I used Mindfulness to look at my irrational fears, raise my self-awareness, and instead of being angry at myself and berating myself over it, I chose to have empathy for myself. Any change I have ever created in my life, has started with empathy for myself and others, in how I came to be at this place.
This is what that looks like: My brother was almost killed on a bicycle before I even learned how to ride without training wheels. The fear that enveloped my family over this, was palpable, understandably so. But it was silent fear…..we didn’t discuss this fear. So, it wasn’t a part of my story that was logged into my consciousness. I have instilled this fear into my children around riding bikes. When I look at my story, it is obvious how I have carried this fear over! For this infraction, I must also have empathy for myself.
The second part of this lesson, is much more impactful. On my bike ride from hell yesterday, I saw myself, like a flash, asking my Grandma if I could call her mom from now on. I could almost feel the moment I disconnected. The moment I became independent at 5 years old. The moment my feelings took a back seat, and for some reason, I decided I was on my own, from then forward I would figure things out for myself…..and I did, even though it may have taken me longer sometimes. In this, is forgiveness, for my parents, for some of the things I have put on them, that I think belonged to me. But also forgiveness for being independent. When you grow up with a mom who NEEDS, you learn to feel guilty for being independent. Today, I will forgive myself for being disconnected, independent, and stubborn. Today, I will forgive my mom for needing. I am wise enough to know that my mom needs due to what she missed out on in her childhood. It’s a cycle friends, and we have to be self aware enough to recognize the cycles and break them.
In cultivating gratitude, I am grateful for resiliency. I am grateful for an independent spirit and now knowledgeable enough to realize no one person can do it alone….and I didn’t, and I don’t. Independence is lonely. It took a mountain bike path, and challenging myself for me to be mindful enough to recall this memory. To understand its implications and to garner the lessons I needed to learn from it. Had I resisted the challenge of getting out on that mountain, I would never have discovered this valuable piece of myself. I would never have the chance to give myself compassion, or see independent in a positive light instead of negative. These moments are valuable people. I am also grateful for parents who never left my brothers side in the hospital. Regardless of the changes it created in me, the hospital is where they belonged, and they knew it.
So, I continue to seek. I am seeking those parts of myself that are unknown to me. They are a road map to explain who I am and how I got here. Only these parts can feed the rest of my journey. I will not allow myself to walk with my eyes closed, letting life happen to me. I will face who I am…..who I really am. I will offer compassion when needed, empathy when appropriate and expect better of myself whenever I can.

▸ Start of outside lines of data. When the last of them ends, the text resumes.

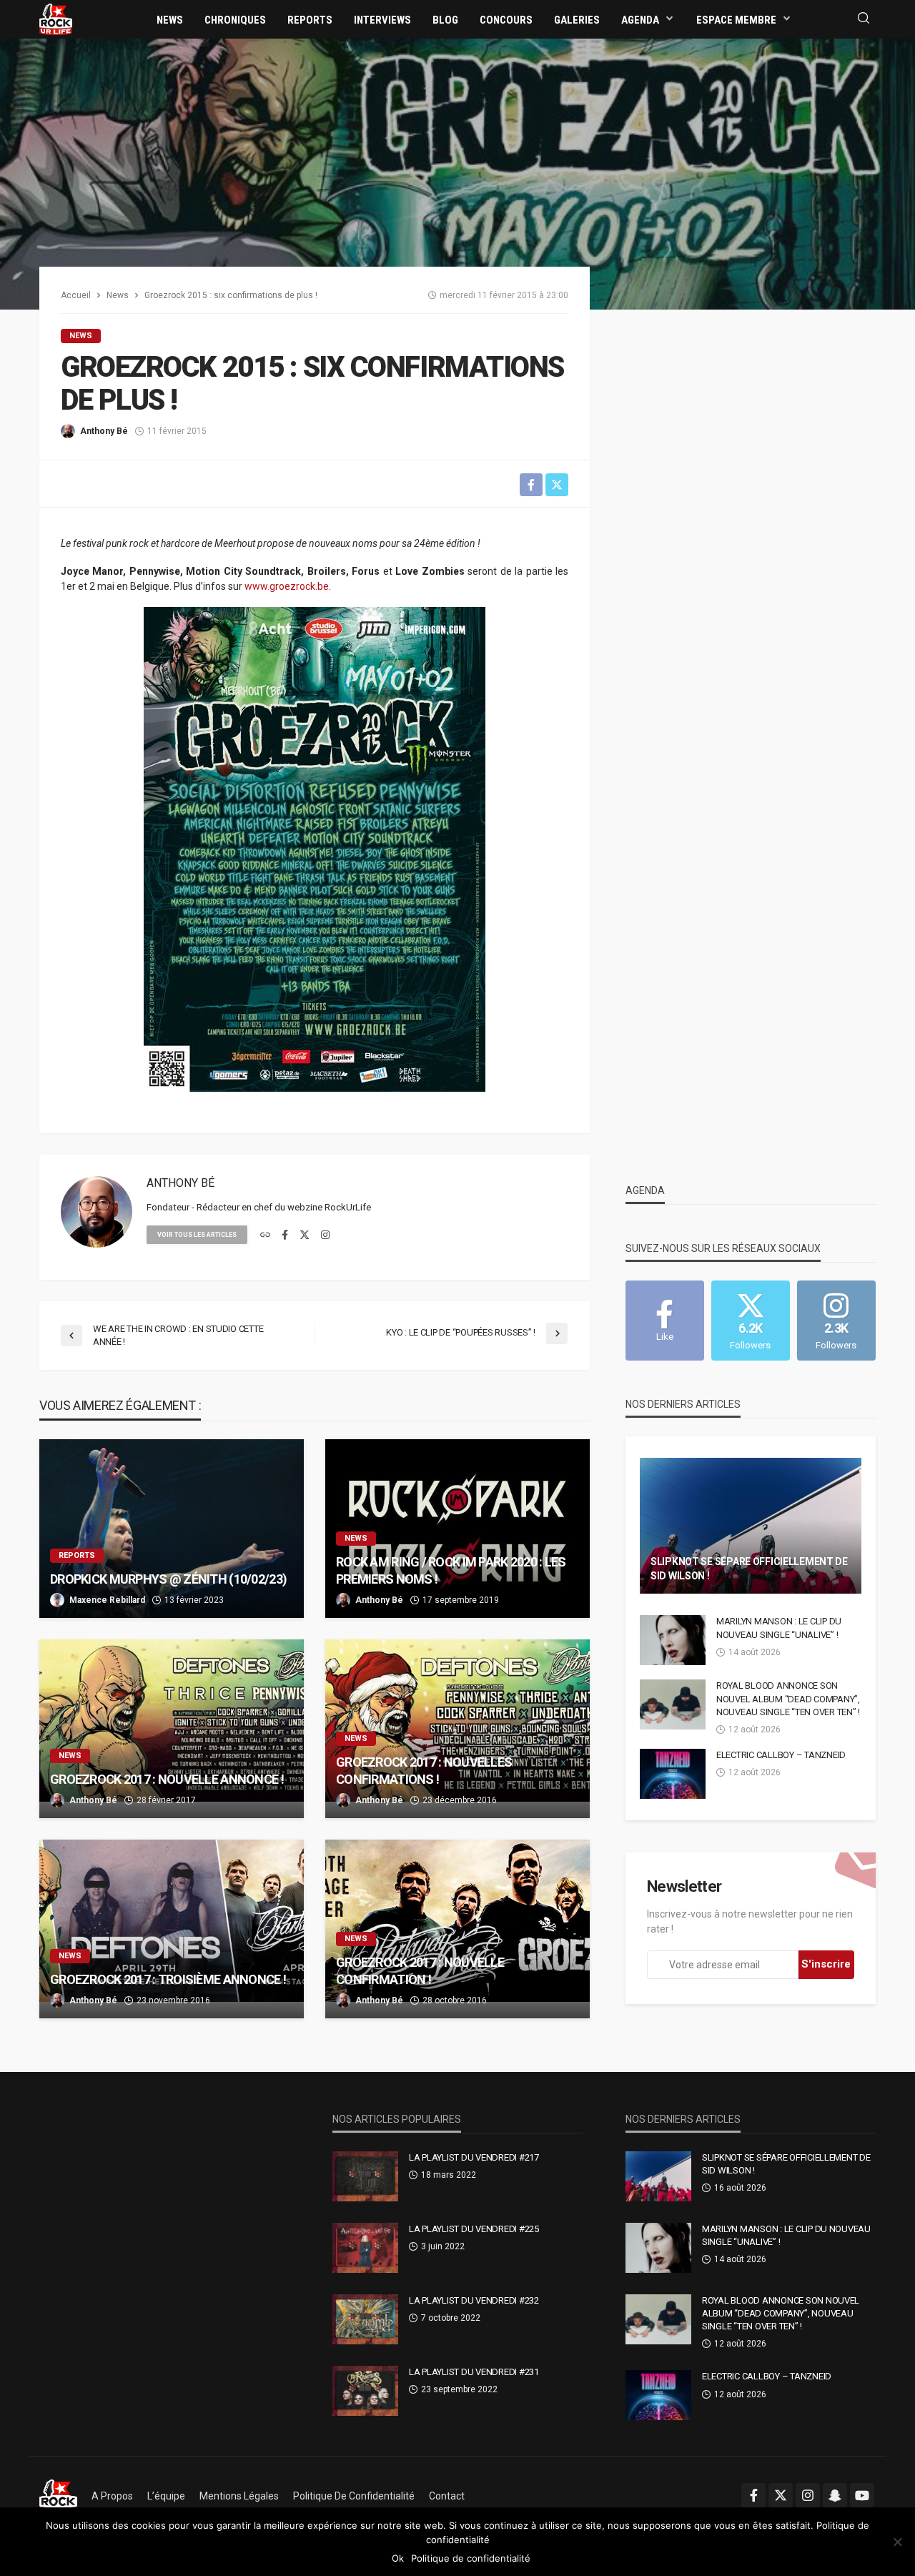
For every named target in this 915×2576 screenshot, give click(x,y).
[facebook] (285, 1235)
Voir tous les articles (197, 1234)
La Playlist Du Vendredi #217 (474, 2157)
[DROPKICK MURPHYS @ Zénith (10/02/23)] (171, 1528)
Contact (447, 2496)
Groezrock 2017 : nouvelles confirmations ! (424, 1770)
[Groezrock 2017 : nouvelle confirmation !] (457, 1929)
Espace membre (736, 20)
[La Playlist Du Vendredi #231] (365, 2391)
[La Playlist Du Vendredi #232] (365, 2319)
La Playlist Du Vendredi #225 (474, 2229)
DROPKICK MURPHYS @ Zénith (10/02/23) (168, 1578)
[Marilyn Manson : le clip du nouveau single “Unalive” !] (673, 1640)
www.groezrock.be (286, 586)
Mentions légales (239, 2496)
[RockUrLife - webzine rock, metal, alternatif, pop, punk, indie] (55, 18)
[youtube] (862, 2495)
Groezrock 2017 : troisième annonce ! (168, 1979)
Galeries (577, 20)
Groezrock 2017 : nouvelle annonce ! (167, 1779)
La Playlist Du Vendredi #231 (474, 2372)
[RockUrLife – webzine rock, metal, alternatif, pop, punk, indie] (58, 2496)
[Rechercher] (863, 19)
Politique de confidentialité (354, 2496)
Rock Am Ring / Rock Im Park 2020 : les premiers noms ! (451, 1570)
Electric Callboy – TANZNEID (781, 1755)
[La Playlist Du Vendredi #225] (365, 2248)
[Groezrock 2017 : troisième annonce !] (171, 1929)
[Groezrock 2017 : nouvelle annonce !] (171, 1728)
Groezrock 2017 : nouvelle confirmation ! (420, 1970)
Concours (506, 20)
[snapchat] (835, 2495)
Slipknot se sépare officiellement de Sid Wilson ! (749, 1568)
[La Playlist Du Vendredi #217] (365, 2176)
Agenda (640, 20)
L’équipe (166, 2496)
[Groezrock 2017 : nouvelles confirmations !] (457, 1728)
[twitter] (304, 1235)
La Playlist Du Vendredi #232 (474, 2300)
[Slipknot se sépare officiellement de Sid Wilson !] (750, 1526)
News (170, 20)
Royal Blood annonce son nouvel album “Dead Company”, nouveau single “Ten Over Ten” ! (788, 1698)
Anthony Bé (104, 431)
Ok (398, 2558)
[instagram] (325, 1235)
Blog (445, 20)
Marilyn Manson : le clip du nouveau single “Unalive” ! (778, 1627)
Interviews (382, 20)
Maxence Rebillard (107, 1600)
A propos (112, 2496)
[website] (265, 1235)
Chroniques (235, 20)
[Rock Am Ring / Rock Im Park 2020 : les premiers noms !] (457, 1528)
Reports (309, 20)
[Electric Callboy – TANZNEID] (673, 1774)
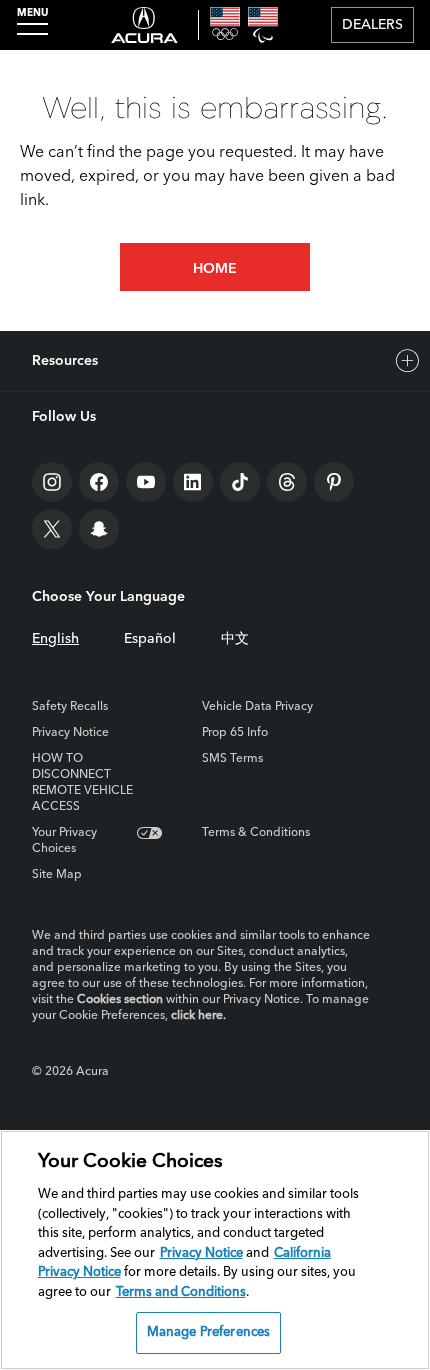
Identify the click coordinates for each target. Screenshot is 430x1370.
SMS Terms (232, 759)
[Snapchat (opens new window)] (99, 529)
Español (150, 639)
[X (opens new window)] (52, 529)
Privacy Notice (70, 733)
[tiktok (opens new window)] (240, 482)
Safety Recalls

What coping skills did you develop as a child and why? Are those same coping skills still relevant in the world you are living today? Are you challenging yourself enough to get in touch with those items in your subconscious that haven’t surfaced yet? Can you imagine what you might learn about yourself? Can you imagine how that might affect those in your life currently? We must have the courage to go back, and the resiliency to keep moving forward. Never get stuck my friends, always live your life as a seeker.